## Material for this task
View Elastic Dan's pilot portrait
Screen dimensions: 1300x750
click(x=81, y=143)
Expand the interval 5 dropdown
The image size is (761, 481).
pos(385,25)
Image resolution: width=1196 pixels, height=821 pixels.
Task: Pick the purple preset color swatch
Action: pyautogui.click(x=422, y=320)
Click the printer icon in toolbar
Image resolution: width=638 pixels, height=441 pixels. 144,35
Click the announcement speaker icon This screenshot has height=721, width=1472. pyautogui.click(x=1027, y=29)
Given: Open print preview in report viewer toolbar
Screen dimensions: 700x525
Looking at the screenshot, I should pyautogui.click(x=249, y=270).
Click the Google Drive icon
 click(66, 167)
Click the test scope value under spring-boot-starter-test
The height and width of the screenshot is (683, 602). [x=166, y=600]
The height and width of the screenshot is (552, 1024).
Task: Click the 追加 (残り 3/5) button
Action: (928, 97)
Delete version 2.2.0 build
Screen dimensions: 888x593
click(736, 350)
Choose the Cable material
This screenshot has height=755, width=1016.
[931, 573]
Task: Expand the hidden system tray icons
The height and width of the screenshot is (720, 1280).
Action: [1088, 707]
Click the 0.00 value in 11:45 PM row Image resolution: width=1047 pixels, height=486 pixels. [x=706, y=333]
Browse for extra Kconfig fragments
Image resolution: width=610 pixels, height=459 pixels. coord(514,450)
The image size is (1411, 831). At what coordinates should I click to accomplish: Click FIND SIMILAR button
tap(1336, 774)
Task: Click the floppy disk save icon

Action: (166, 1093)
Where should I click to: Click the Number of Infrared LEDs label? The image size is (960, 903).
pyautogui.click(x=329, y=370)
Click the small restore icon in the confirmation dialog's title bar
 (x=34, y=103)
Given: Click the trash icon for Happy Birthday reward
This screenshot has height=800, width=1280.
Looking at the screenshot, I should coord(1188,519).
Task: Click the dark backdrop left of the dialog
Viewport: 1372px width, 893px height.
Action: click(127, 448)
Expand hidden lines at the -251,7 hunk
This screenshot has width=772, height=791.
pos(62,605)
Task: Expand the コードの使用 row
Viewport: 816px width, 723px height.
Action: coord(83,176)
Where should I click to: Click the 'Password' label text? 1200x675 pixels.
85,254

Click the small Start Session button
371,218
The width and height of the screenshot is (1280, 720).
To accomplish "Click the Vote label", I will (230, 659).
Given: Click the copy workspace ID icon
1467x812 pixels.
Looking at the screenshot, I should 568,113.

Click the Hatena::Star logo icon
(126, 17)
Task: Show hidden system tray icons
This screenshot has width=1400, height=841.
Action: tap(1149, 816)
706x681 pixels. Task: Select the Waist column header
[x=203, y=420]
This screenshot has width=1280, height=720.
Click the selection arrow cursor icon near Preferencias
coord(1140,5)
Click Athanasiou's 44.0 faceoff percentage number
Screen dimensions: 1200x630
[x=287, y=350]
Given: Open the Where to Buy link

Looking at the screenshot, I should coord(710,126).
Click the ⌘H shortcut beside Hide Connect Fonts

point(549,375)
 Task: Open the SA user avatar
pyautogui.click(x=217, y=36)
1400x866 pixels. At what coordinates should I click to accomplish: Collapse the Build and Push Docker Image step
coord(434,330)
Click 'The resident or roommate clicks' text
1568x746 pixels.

## Work instructions
Scan the records for lines with the word "icons". Report how many, with no other words.

## Your response
2